Race-Modified Equations Estimating Renal Function and the Disparity in Partial Nephrectomy Use in Black Patients

Author:

Abdallah Nour1,Benidir Tarik1,Hofmann Martin1,Haile Eiftu1,Palacios Diego Aguilar1,Corrigan Dillon2,Krishnamurthi Venkatesh1,Haywood Samuel1,Eltemamy Mohamed1,Kaouk Jihad1,Abouassaly Robert1,Gadegbeku Crystal1,Campbell Steven C.1,Weight Christopher J.1

Affiliation:

1. Glickman Urological and Kidney Institute, Cleveland Clinic Foundation, Cleveland, Ohio

2. Department of Quantitative Health Sciences, Lerner Research Institute, Cleveland Clinic Foundation, Cleveland, Ohio

Abstract

Purpose: Black patients with renal tumors are less likely to undergo partial nephrectomy (PN) despite a higher risk of chronic kidney disease (CKD).
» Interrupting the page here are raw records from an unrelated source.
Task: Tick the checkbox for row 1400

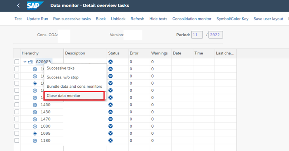Action: click(17, 105)
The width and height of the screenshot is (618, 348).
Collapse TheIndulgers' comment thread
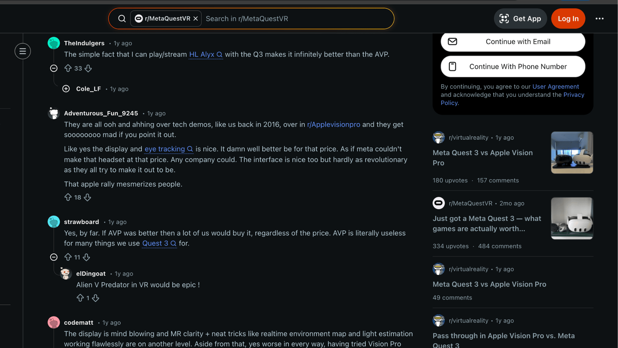(x=53, y=68)
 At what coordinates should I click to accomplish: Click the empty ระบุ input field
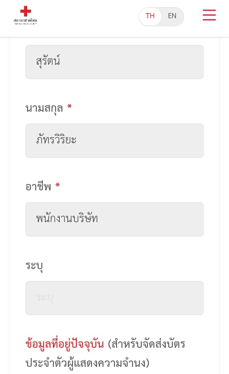point(115,298)
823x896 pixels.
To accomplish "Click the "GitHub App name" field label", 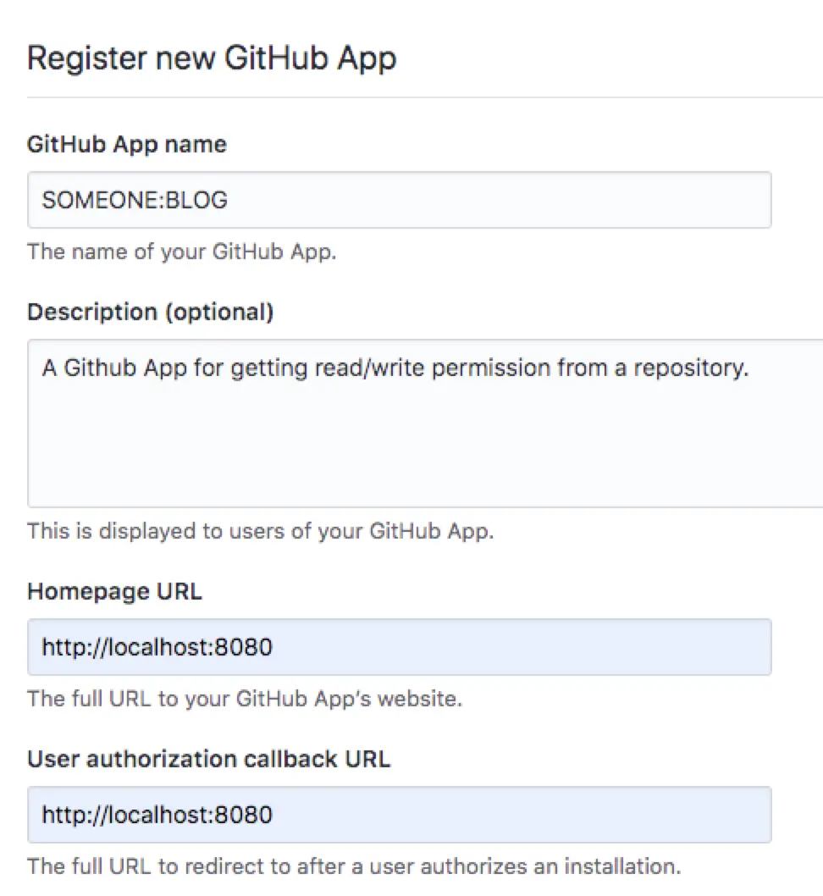I will click(127, 145).
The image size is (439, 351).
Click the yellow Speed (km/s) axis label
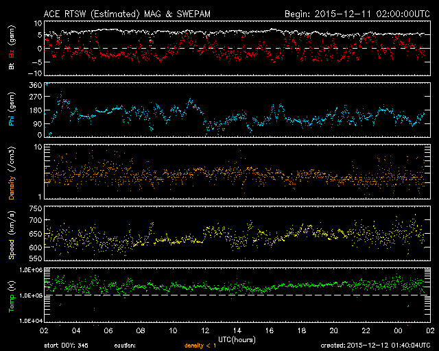pos(12,232)
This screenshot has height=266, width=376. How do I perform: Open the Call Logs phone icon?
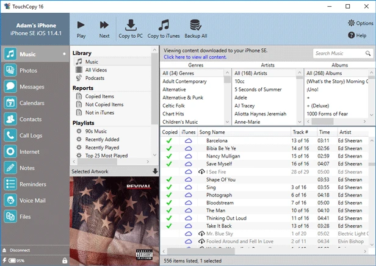coord(10,135)
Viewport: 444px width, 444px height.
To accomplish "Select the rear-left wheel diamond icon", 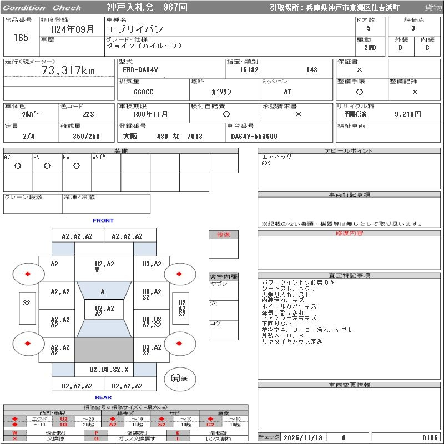I will tap(27, 344).
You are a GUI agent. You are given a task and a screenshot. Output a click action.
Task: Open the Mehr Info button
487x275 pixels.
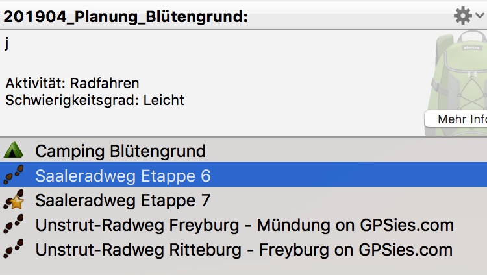tap(456, 119)
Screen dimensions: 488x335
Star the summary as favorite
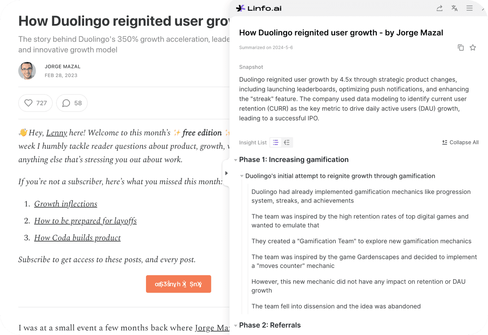coord(473,48)
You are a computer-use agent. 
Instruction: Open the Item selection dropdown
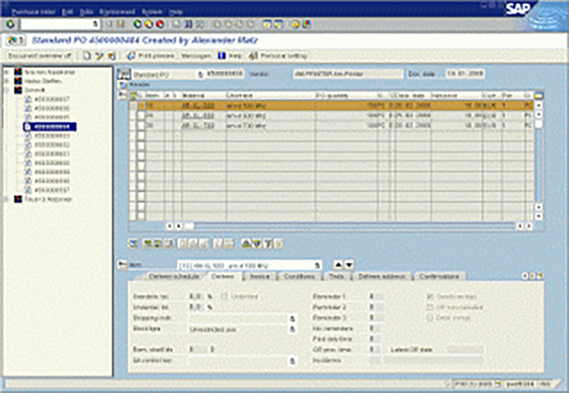pyautogui.click(x=317, y=266)
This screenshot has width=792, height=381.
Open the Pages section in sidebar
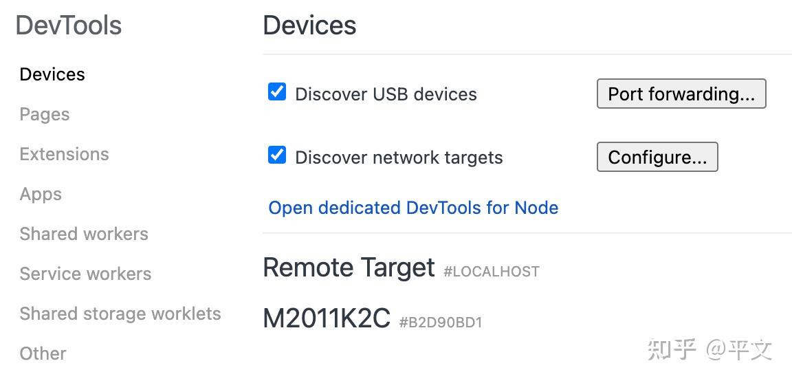click(x=45, y=114)
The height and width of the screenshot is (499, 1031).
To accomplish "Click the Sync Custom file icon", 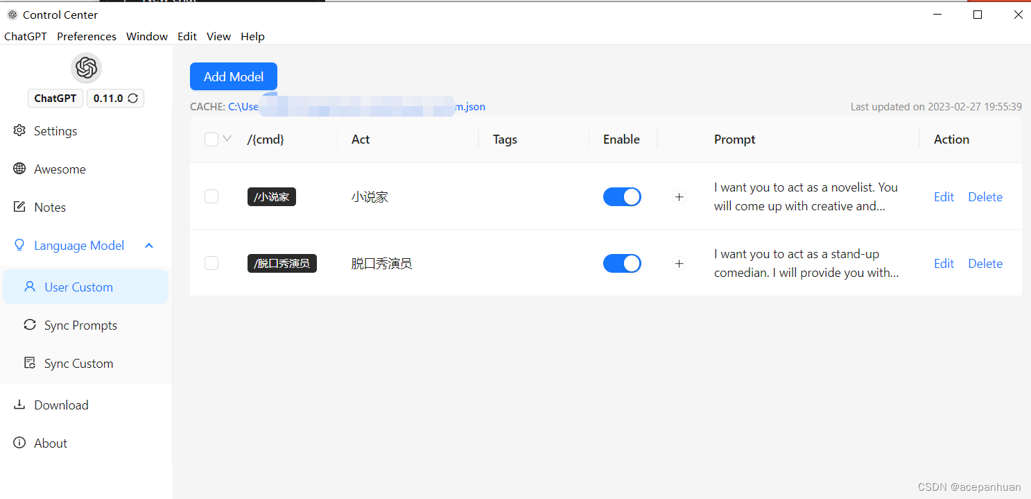I will pyautogui.click(x=30, y=363).
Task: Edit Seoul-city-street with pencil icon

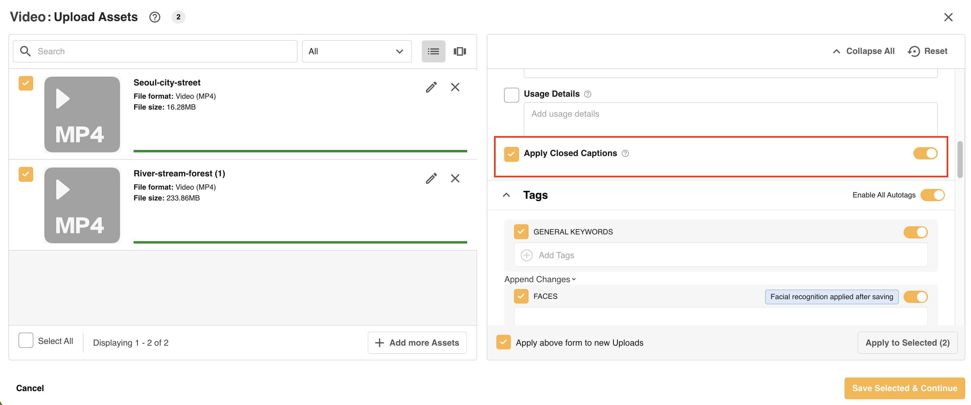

Racialized equations estimating glomerular filtration rate (eGFR) estimate a 15% to 20% higher renal function for Black patients as opposed to non-Black patients. Whether raced-modified eGFR equations affect the use of nephron-sparing surgery in Black patients has not yet been explored. Materials and Methods: This is a single-center, retrospective review of 6327 consecutive patients who underwent PN (n = 3533) or radical nephrectomy (RN) (n = 2794) from 2005 to 2020. Patients were asked to self-report their race preoperatively. We excluded patients with a tumor thrombus (n = 149). Data were dichotomized into Black patients (n = 654) and non-Black patients (n = 5673). Multivariable logistic regression analysis controlled for known factors associated with PN. The impact of the race-modified (2009CKD-EPI) and race-free (2021CKD-EPI-refit) equations on the distribution of patients across CKD stages was analyzed. Results: Among 6327 patients, 10.3% were Black patients. Black patients had higher comorbidity rates and lower preoperative eGFR than non-Black patients (P < .001). Black patients had lower overall PN rates than non-Black patients (49% vs 57%; P < .001), a finding that was most pronounced in the CKD stage 1 group (55.84% vs 67.43%; P = .0011). On multivariable logistic regression analysis, the Black race was associated with lower odds of PN (OR = 0.76 (0.61-0.96), P = .001). CKD-EPI-refit moved 27% of Black patients to a lower and more accurate CKD stage. Conclusions: Using a conventional race-modified equation potentially overestimated the renal function of 27% of Black patients who were restaged into worse CKD stages when using the race-free equation. While the surgical approach is multifactorial, race-modified equations may overestimate renal function in a significant portion of Black patients and explain some, but not all, of the observed lower utilization of nephron-sparing surgical approaches in Black patients.